Accompagnés durant leur premier mois par la doctorante Marine Larrivaz, qui les a formés sur le terrain, ils poursuivront seuls leur mission jusqu’en octobre dans le cadre d’un projet de recherche dirigé par Iulia Bӑdescu, du Département d’anthropologie de l’Université de Montréal.

Un sanctuaire unique

Le sanctuaire de singes de Boabeng-Fiema constitue un cas exceptionnel de conservation communautaire.
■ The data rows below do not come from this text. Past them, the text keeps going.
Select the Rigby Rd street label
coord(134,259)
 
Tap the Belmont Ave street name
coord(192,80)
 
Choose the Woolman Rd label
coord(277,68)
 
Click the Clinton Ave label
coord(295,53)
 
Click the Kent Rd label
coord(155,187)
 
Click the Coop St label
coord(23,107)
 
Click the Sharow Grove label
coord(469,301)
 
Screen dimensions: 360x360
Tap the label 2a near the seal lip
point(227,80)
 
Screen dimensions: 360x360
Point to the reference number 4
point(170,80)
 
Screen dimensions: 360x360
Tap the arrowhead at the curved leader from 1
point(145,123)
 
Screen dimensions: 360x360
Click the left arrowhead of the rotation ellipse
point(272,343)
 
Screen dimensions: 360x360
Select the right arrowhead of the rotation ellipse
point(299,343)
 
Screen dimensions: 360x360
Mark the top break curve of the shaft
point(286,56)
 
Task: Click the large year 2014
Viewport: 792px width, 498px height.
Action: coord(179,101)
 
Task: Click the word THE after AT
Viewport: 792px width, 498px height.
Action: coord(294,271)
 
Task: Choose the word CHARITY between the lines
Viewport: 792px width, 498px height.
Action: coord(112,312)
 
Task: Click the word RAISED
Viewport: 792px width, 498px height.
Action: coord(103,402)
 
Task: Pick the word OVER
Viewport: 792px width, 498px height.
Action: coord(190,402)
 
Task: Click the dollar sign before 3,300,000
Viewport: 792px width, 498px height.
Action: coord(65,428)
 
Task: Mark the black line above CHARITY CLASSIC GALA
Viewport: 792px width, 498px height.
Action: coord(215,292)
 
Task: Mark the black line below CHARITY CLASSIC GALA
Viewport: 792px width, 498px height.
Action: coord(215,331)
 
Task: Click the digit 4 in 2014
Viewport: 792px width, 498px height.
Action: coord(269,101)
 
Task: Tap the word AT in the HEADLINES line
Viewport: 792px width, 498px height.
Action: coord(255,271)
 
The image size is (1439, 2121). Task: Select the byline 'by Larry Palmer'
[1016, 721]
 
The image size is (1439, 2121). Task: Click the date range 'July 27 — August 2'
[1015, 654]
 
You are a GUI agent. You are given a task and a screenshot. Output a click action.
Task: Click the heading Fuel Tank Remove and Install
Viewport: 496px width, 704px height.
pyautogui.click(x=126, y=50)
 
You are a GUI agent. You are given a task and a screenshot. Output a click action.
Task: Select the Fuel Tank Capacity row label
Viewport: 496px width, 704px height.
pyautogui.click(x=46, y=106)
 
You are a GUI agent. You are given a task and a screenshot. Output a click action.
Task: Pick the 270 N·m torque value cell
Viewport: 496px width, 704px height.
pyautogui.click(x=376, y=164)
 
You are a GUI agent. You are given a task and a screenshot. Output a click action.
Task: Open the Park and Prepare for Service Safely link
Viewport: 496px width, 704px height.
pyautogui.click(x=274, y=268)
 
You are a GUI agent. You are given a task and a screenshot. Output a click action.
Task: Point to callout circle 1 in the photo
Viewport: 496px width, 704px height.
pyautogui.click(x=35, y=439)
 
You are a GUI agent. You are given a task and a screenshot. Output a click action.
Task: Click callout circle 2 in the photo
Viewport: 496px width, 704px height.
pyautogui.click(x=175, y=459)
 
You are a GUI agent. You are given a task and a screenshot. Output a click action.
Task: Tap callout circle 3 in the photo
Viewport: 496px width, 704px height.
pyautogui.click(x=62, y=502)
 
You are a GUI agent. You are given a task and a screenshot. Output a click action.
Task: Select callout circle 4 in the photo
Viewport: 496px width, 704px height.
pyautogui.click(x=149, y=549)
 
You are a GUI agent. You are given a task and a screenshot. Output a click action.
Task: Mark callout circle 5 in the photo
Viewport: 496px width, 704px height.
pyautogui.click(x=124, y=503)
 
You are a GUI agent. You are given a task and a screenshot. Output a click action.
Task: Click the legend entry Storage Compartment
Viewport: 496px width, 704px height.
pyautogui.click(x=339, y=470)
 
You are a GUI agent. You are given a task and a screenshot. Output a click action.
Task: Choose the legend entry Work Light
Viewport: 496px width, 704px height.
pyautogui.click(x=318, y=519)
Cette forêt de deux à trois kilomètres carrés, située près de deux villages ghanéens, abrite plus de 260 colobes de Geoffroy répartis en plusieurs groupes.

«La préservation de ces primates est possible, car les singes font partie des croyances religieuses des habitants de ces deux villages, explique Iulia Bӑdescu, qui est codirectrice du lieu avec Eva Wikberg, de l’Université du Texas à San Antonio. Les villageois cohabitent avec les primates, malgré quelques inconvénients comme le fait que les colobes grugent parfois les murs de leurs maisons, composés de terre rouge riche en minéraux.»

La particularité de ce terrain d’étude réside aussi dans son statut touristique, ce qui crée des défis supplémentaires pour les chercheurs. «C’est un site d’écotourisme et il y a régulièrement des autobus qui amènent des touristes, raconte Francis Latour. Ces intrusions modifient parfois les comportements des primates et compliquent la collecte de données.»

Une préparation de sept mois

Cette expédition scientifique a été minutieusement organisée. Marine Larrivaz, qui a effectué son second séjour sur ce terrain, a supervisé une formation intensive de sept mois avant le départ, puis accompagné Francis Latour et Médrick Heppell pendant leurs premières semaines sur le territoire africain.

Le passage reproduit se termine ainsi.